# Kind of new I suppose



## GV_hellion (Jan 10, 2008)

Hi!
My name is Amanda, and while I am not new (I have technically had this account for 2 years) I haven't been on here in over a year or so. Unfortunately I forgot my user name AND password (I would lose my head if it wasn't attached). I finally got back in, and thought I would take advantage of this board.
I am currently in my second year of majoring in sound design at Wright State University. I started off as a "slasher" also working on light design, however I decided at the beginning of the year I just wasn't cut out for light design, and I wanted to put all of my effort towards sound.
I guess that's it.


----------



## avkid (Jan 10, 2008)

Welcome back Amanda.
Ignore all the crazies that have popped up lately.


----------



## cutlunch (Jan 10, 2008)

Welcome back. Excuse my out of country ignorance, so your university is named after the Wright brothers? If you ever want to start an arguement there, just say Richard Pearse flew before the Wright brothers and watch the fur fly. Sorry I couldn't resist the joke.


----------



## icewolf08 (Jan 10, 2008)

Well, a belated welcome to your belated intro, or maybe just a welcome back. Something to that effect.

Good luck with your new focus in sound!

Ask lots of questions, answer ones you can, jump in on the crazy discussions, and you will find it hard to ever forget that username and password again. Or you may find you just don't need it because you never log out!


----------



## avkid (Jan 10, 2008)

cutlunch said:


> so your university is named after the Wright brothers?


Yes it is, have a look at the logo.
http://www.wright.edu/


----------



## GV_hellion (Jan 10, 2008)

cutlunch said:


> so your university is named after the Wright brothers?


Yeah, Wright State is named after the wright brothers, however I don't really understand it, since sure they were born here, but it's not like anything historical happened in Dayton...


----------



## derekleffew (Jan 10, 2008)

Other than building the (arguably) first flying machine in their bicycle shop on West Third St. [Welcome back to the Booth from a native Daytonian.]


----------



## Van (Jan 11, 2008)

Welcome Aboard! Welcome Back! Ask and answer as much as you can.


----------



## derekleffew (Jan 11, 2008)

cutlunch said:


> ...If you ever want to start an argument there, just say Richard Pearse flew before the Wright brothers and watch the fur fly. Sorry I couldn't resist the joke.

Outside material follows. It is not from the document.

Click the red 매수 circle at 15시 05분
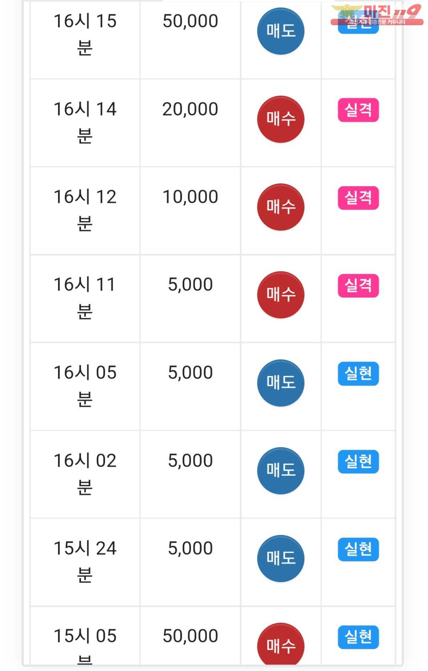This screenshot has width=428, height=671. [281, 645]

Interesting, cutlunch. I'd never even heard of Richard Pearse before. I'm pretty sure there's no replica of his in the Smithsonian Museum or the National Museum of the US Air Force. As the _X-Files_ taught us, _*"The truth is out there."*
_


----------



## avkid (Jan 11, 2008)

derekleffew said:


> Interesting, cutlunch. I'd never even heard of Richard Pearse before. I'm pretty sure there's no replica of his in the Smithsonian Museum or the National Museum of the US Air Force.

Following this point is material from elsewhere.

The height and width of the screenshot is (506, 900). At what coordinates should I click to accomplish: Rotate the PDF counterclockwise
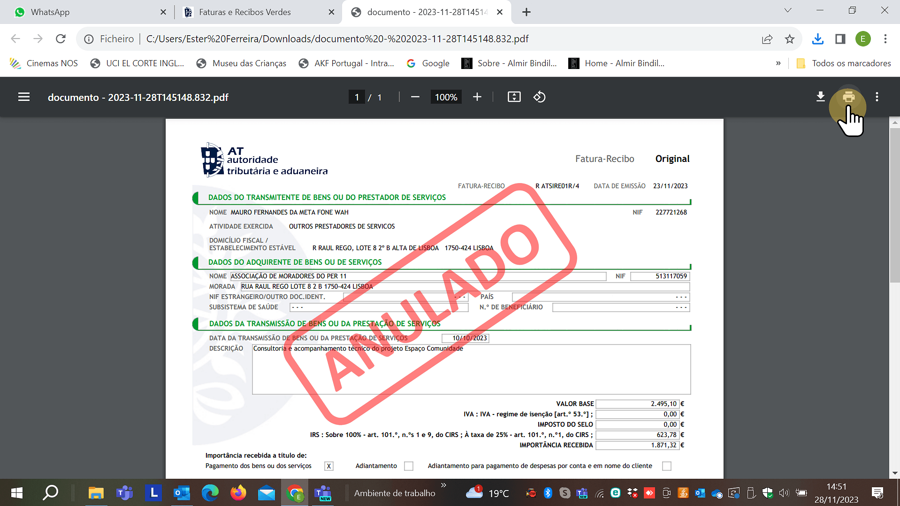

Alright kids, is the use of the slang term "pwn'd" appropriate here?


----------



## derekleffew (Jan 11, 2008)

Have to have gafftapegreenia rule on this one, as he's our resident museum and slang-term authority. If the Source4's pointing and laughing at him haven't driven him totally insane.


----------



## gafftapegreenia (Jan 12, 2008)

Oh silly derek, I've been insane for a much longer time that the Source 4's have been pointing and laughing.

And yes, the Wright Bros. def "pwn'd" that other dude. Nice usage.


----------



## Logos (Jan 12, 2008)

gafftapegreenia said:


> And yes, the Wright Bros. def "pwn'd" that other dude. Nice usage.


Please will somebody explain to the doddery old Australian what pwn'd means.


----------



## Van (Jan 12, 2008)

Logos said:


> Please will somebody explain to the doddery old Australian what pwn'd means.


It comes from an old online game. Someone had program some sort of deathmatch thing and when someone got eliminated from the game a message that was supposed to say "you've been Owned!" was mis-typed and instead a message would pop up that said "You've been Pwned!" and it stuck. Started circulating the internet and worked it's way into the vernacular. Then there's "Leet Speak" which came from the chatting on another game and is typified by the substitution of numbers for letters and the like eg, " L33t 5p3ak " silly isn't it ?

Ok yun6st3rs how'd I do ?


----------



## Sean (Jan 12, 2008)

GV_hellion said:


> Yeah, Wright State is named after the wright brothers, however I don't really understand it, since sure they were born here, but it's not like anything historical happened in Dayton...



Ummm....

http://en.wikipedia.org/wiki/Dayton_Agreement

--Sean


----------



## Hughesie (Jan 12, 2008)

avkid said:


> Alright kids, is the use of the slang term "pwn'd" appropriate here?




i think it might be


----------



## cutlunch (Jan 12, 2008)

derekleffew said:


> Interesting, cutlunch. I'd never even heard of Richard Pearse before. I'm pretty sure there's no replica of his in the Smithsonian Museum or the National Museum of the US Air Force. As the _X-Files_ taught us, _*"The truth is out there."*
> _



Derek I was just doing some browsing on the Web and came up with the reason you may not have heard about Richard Pearse.
If this article is to be believed it also explains why I had never heard of Langley's "Aerodrome" plane until I read a book on Alexander Graham Bell, one of his supporters.

http://chrisbrady.itgo.com/pearse/smithsonian.htm

The article does sound very X-Files.


----------



## gafftapegreenia (Jan 13, 2008)

Van said:


> Ok yun6st3rs how'd I do ?



You are teh winrar!


----------



## Hughesie (Jan 13, 2008)

"noob"
i hate all that stuff so much


----------



## gafftaper (Jan 13, 2008)

gafftapegreenia said:


> You are teh winrar!



I've always thought of Van as more of a PKZIP guy.


----------



## Chris15 (Jan 13, 2008)

Settle nerds...

Did we all get the memo that the word of the year for 2007 was w00tsince we are debating l337 and all that. Vale proper English!


----------



## avkid (Jan 13, 2008)

Hughesie89 said:


> "noob"


All you crazy people are noobs to me.
Let me point out yet again that I am way more hardcore than you guys.


----------